Your assignment - For the entries that follow, restate word for word the line containing "Task: Toggle select-all", the line containing "Click the 'create=yes' line", and every line that lies between them.

· · · ·

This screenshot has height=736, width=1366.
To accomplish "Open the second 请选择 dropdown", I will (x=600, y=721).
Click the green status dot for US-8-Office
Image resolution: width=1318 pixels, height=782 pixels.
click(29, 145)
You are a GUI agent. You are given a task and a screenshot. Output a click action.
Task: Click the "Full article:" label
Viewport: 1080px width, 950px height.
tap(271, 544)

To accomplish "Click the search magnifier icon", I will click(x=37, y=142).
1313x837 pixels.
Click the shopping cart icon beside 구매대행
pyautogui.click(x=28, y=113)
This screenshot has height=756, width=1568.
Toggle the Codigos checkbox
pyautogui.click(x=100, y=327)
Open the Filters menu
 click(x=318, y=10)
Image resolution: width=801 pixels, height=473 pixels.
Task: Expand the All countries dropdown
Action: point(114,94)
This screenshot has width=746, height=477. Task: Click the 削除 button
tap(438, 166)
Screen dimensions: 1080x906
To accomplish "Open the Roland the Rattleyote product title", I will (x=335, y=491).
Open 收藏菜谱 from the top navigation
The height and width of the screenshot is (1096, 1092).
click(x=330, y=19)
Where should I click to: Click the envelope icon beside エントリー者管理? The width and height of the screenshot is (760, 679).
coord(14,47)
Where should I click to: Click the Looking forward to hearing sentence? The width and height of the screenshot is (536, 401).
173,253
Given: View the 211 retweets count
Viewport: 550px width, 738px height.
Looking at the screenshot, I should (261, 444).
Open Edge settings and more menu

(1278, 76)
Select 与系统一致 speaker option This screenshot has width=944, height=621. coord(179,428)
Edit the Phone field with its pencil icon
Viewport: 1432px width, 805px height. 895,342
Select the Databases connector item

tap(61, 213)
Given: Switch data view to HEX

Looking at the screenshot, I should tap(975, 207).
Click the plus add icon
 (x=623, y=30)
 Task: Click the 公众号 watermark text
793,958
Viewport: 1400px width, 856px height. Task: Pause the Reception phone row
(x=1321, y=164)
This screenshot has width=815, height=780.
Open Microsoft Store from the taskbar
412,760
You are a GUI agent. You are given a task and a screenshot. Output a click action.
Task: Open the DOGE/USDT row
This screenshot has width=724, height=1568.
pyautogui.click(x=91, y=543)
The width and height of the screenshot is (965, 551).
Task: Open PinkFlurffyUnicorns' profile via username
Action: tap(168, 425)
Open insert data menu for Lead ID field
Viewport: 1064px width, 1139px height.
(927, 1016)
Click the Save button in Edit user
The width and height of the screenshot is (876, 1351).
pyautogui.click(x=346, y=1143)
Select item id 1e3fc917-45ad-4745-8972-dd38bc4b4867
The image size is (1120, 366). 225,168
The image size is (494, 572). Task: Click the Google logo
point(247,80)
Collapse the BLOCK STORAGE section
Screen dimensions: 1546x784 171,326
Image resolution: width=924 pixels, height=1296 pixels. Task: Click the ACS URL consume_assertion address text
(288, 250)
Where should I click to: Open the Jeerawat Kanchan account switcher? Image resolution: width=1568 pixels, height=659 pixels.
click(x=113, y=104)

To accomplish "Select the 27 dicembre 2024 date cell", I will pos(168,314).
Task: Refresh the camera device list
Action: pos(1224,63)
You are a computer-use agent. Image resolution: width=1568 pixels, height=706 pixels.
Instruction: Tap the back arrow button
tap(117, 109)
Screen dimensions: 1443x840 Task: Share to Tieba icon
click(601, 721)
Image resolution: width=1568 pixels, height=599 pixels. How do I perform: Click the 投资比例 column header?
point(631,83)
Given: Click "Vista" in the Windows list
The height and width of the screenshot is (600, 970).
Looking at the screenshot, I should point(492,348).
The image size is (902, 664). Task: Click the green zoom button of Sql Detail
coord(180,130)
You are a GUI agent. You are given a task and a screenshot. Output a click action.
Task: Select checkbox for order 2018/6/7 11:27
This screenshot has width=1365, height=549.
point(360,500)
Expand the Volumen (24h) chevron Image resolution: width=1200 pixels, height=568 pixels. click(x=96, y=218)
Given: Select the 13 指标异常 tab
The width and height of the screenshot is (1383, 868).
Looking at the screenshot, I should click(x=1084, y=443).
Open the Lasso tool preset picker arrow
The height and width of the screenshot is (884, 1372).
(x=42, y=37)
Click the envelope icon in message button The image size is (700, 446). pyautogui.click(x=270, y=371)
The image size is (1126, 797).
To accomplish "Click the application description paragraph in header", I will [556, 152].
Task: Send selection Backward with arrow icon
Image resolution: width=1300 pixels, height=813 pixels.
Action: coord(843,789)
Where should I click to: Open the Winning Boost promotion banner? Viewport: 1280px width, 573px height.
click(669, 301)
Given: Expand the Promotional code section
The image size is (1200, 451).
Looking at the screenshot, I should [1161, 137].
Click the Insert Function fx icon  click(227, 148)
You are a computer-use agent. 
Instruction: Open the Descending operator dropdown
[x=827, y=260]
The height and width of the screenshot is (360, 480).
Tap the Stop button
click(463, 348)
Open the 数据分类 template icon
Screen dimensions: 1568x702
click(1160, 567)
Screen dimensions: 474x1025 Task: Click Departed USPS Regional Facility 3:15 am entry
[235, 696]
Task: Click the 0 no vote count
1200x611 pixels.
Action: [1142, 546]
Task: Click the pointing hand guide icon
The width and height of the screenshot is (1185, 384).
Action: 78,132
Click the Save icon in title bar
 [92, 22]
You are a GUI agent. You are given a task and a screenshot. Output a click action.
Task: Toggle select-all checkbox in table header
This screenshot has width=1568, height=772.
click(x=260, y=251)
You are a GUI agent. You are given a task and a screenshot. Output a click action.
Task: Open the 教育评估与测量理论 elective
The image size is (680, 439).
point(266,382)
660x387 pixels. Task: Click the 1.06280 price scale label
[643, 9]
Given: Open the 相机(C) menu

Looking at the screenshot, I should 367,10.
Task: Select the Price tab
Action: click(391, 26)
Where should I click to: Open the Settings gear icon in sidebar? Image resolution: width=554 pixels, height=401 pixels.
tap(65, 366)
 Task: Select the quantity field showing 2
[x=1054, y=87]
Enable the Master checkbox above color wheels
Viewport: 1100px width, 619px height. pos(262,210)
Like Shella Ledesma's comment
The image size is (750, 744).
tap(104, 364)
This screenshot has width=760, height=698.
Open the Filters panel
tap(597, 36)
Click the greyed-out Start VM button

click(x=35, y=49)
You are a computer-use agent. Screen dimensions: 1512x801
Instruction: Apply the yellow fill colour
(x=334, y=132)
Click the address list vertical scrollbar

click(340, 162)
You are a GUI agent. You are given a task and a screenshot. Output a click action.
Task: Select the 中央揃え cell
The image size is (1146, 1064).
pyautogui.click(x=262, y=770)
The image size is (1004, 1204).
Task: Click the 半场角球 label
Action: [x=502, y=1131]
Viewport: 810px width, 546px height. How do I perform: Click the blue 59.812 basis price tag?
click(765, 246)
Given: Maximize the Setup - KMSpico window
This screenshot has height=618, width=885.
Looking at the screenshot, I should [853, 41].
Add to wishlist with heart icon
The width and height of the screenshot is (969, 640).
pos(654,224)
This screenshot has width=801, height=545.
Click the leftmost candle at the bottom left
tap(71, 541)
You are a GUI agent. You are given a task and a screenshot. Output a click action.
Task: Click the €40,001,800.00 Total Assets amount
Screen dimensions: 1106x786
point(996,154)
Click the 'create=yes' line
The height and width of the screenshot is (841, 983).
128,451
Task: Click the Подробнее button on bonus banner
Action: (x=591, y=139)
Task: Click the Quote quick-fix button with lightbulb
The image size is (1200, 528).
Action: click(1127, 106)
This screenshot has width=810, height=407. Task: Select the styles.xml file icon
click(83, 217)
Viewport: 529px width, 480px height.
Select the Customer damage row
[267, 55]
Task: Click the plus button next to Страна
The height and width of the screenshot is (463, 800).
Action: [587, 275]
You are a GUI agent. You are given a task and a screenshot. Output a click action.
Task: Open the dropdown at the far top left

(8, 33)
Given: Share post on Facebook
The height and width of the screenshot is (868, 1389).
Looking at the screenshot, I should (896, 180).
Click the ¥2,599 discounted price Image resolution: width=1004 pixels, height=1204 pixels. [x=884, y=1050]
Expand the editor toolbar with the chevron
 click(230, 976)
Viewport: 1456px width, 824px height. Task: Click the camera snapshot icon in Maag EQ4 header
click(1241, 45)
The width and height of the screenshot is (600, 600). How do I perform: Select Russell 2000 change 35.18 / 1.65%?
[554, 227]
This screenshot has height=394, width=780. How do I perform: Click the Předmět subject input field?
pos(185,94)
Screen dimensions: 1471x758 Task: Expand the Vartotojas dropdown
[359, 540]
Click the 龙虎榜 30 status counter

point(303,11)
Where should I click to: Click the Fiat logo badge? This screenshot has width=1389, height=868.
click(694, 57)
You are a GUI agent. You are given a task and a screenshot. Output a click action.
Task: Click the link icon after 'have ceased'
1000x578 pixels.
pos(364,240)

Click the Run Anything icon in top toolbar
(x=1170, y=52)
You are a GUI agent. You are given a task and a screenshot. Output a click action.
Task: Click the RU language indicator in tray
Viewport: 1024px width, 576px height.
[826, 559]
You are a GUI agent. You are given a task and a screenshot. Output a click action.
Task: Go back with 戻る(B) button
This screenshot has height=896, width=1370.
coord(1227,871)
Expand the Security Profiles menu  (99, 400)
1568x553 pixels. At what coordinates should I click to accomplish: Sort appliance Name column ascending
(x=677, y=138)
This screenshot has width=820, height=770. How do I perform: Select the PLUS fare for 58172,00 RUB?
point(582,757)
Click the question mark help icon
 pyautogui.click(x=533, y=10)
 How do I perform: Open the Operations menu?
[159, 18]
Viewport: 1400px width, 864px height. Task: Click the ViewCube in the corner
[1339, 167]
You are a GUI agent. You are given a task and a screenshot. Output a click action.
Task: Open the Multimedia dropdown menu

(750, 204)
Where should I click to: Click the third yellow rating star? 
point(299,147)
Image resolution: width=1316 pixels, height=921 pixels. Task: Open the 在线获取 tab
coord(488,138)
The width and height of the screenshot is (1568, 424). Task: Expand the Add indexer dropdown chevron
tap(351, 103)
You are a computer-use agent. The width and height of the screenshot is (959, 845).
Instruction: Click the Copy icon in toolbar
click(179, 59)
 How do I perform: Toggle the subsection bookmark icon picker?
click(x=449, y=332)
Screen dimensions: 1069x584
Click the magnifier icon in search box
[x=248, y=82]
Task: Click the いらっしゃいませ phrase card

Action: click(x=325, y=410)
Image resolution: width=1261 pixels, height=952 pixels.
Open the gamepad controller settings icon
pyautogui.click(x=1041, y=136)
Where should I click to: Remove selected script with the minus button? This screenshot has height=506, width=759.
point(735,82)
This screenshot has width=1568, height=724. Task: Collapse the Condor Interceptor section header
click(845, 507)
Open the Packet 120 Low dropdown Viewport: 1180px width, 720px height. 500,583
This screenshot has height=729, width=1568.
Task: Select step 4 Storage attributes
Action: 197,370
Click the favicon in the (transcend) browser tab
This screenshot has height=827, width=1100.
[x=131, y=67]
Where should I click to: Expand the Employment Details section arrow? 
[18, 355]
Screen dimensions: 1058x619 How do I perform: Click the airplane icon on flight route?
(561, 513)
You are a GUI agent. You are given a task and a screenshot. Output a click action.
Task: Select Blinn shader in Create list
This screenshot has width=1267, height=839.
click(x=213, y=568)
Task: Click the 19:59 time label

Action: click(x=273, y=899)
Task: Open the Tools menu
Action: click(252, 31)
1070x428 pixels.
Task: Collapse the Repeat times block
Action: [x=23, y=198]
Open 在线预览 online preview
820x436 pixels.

· · · ·

Finished task -
Task: Toggle select-all checkbox in table header
This screenshot has width=1568, height=772.
click(x=260, y=251)
You are a GUI agent. You are given a task and a screenshot. Output a click action.
Task: Open the 教育评估与测量理论 elective
The image size is (680, 439).
point(266,382)
660x387 pixels. Task: Click the 1.06280 price scale label
[643, 9]
Given: Open the 相机(C) menu

Looking at the screenshot, I should 367,10.
Task: Select the Price tab
Action: click(391, 26)
Where should I click to: Open the Settings gear icon in sidebar? Image resolution: width=554 pixels, height=401 pixels.
tap(65, 366)
 Task: Select the quantity field showing 2
[x=1054, y=87]
Enable the Master checkbox above color wheels
Viewport: 1100px width, 619px height. pos(262,210)
Like Shella Ledesma's comment
The image size is (750, 744).
tap(104, 364)
This screenshot has width=760, height=698.
Open the Filters panel
tap(597, 36)
Click the greyed-out Start VM button

click(x=35, y=49)
You are a computer-use agent. Screen dimensions: 1512x801
Instruction: Apply the yellow fill colour
(x=334, y=132)
Click the address list vertical scrollbar

click(340, 162)
You are a GUI agent. You are given a task and a screenshot. Output a click action.
Task: Select the 中央揃え cell
The image size is (1146, 1064).
pyautogui.click(x=262, y=770)
The image size is (1004, 1204).
Task: Click the 半场角球 label
Action: [x=502, y=1131]
Viewport: 810px width, 546px height. How do I perform: Click the blue 59.812 basis price tag?
click(765, 246)
Given: Maximize the Setup - KMSpico window
This screenshot has height=618, width=885.
Looking at the screenshot, I should [853, 41].
Add to wishlist with heart icon
The width and height of the screenshot is (969, 640).
pos(654,224)
This screenshot has width=801, height=545.
Click the leftmost candle at the bottom left
tap(71, 541)
You are a GUI agent. You are given a task and a screenshot. Output a click action.
Task: Click the €40,001,800.00 Total Assets amount
Screen dimensions: 1106x786
point(996,154)
Click the 'create=yes' line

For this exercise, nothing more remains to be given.